■ **Exercise details**
Copy out the items word for word, from the line that contains "Close the GLMSELECT1.sas tab" through the end of the items, both included. Leave the pictures out of your answer.

■ **Supplied data**

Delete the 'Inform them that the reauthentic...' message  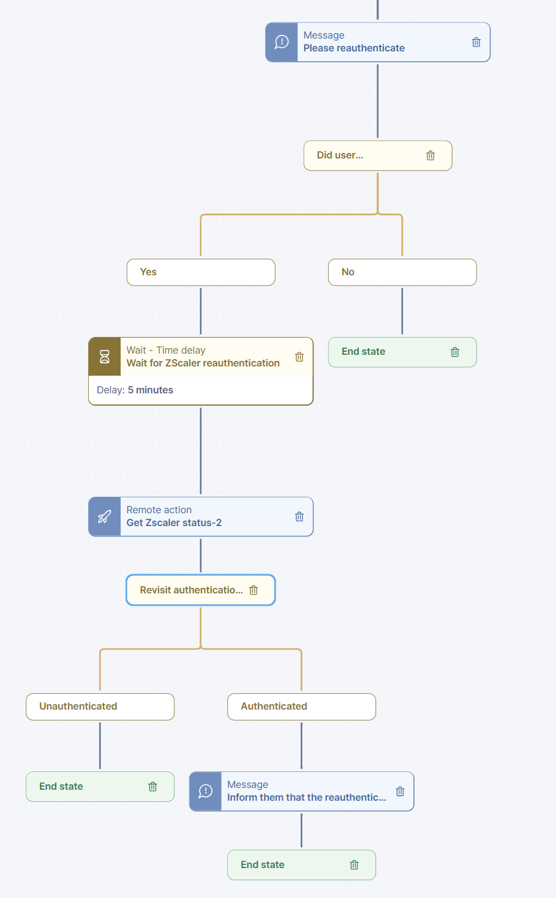click(x=400, y=792)
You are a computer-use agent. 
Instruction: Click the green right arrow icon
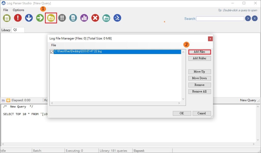(x=40, y=18)
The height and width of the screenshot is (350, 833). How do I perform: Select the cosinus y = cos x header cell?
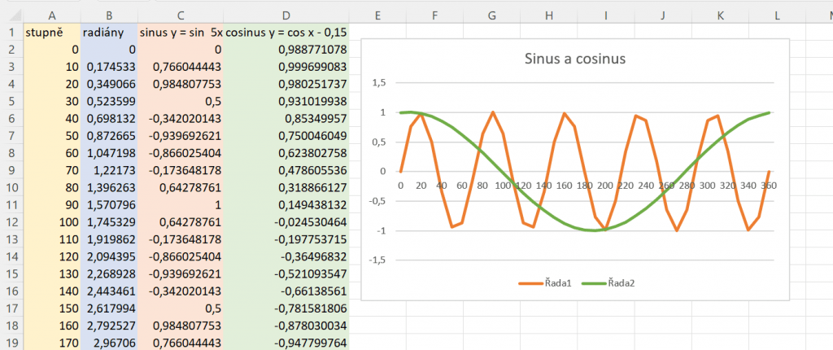point(286,33)
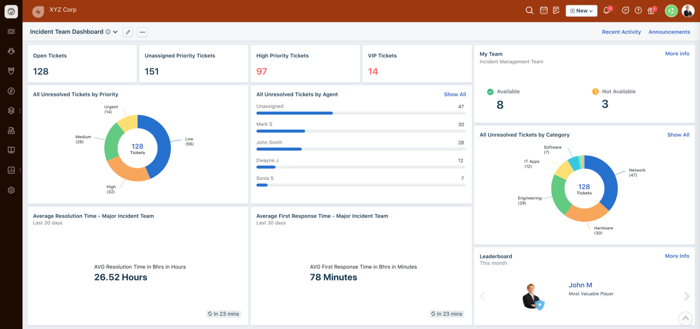700x329 pixels.
Task: Expand the Incident Team Dashboard selector
Action: [115, 32]
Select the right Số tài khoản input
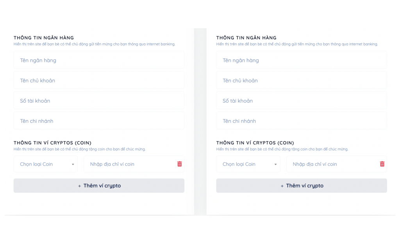 pyautogui.click(x=301, y=101)
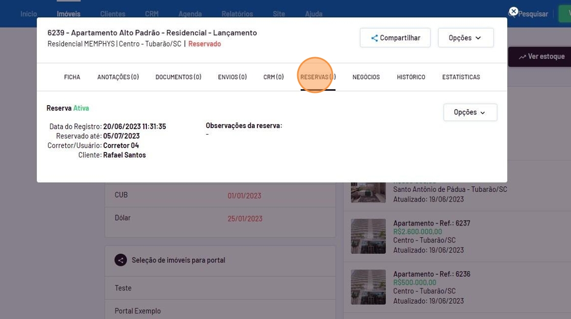The height and width of the screenshot is (319, 571).
Task: Click the share icon in Compartilhar
Action: point(374,38)
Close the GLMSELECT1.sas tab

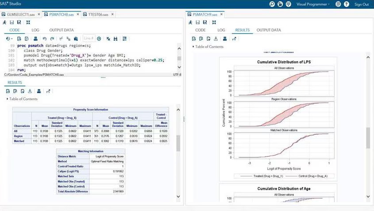click(x=39, y=14)
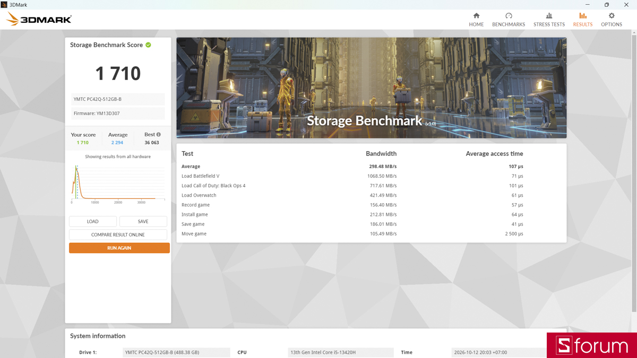Click the Drive 1 field in System information

tap(176, 352)
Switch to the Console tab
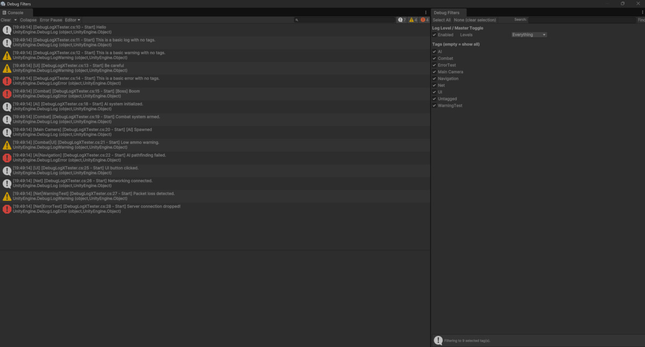 point(16,12)
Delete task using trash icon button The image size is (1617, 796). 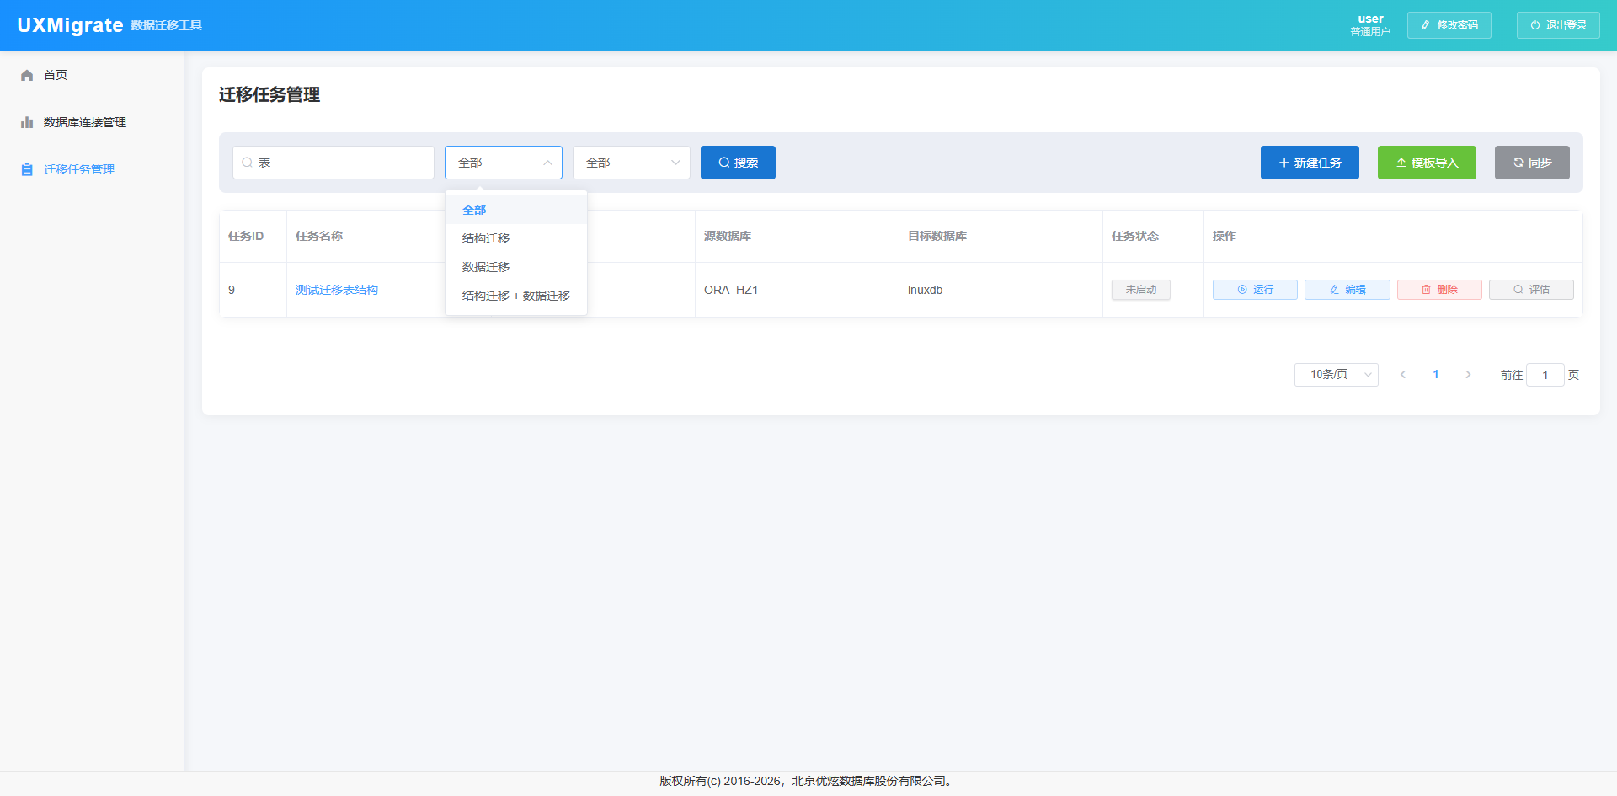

■ **Written answer**
Close the GLMSELECT1.sas tab

click(x=39, y=14)
Click the Drive 1 field in System information

tap(176, 352)
Switch to the Console tab
 point(16,12)
Delete task using trash icon button The image size is (1617, 796). 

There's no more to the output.